[How to complete this task]:
Search the material below for the string "agent" and extract each line that has it.
Segment Start: Source records
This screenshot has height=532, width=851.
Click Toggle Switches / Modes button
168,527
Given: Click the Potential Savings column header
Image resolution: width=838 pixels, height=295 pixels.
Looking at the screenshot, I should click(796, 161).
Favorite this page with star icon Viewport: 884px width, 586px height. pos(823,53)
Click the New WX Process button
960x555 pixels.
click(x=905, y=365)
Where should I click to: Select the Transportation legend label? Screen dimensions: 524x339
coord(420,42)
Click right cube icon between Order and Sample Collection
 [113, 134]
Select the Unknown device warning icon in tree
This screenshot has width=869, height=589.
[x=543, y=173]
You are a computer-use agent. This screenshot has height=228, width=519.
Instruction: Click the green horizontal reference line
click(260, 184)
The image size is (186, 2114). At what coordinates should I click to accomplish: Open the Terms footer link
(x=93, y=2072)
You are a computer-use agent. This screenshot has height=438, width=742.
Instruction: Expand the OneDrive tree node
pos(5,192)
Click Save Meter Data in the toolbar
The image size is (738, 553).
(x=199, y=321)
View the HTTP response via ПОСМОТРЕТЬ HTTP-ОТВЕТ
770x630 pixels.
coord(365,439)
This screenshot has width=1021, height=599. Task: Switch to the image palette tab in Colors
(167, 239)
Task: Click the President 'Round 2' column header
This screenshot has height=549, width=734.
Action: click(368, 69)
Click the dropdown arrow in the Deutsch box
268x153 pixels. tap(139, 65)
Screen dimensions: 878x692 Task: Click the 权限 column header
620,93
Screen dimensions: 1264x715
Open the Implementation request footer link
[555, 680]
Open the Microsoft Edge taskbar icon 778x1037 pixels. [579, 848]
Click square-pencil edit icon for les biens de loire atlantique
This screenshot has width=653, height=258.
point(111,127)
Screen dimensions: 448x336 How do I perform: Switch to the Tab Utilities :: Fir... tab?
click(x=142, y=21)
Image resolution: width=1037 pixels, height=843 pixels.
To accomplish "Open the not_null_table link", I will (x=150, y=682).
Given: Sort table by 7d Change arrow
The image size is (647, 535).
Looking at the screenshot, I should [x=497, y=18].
Segment End: Source records
[Written solution]:
You are a computer-use agent. This screenshot has height=228, width=519.
You are a computer-use agent. This screenshot has height=438, width=742.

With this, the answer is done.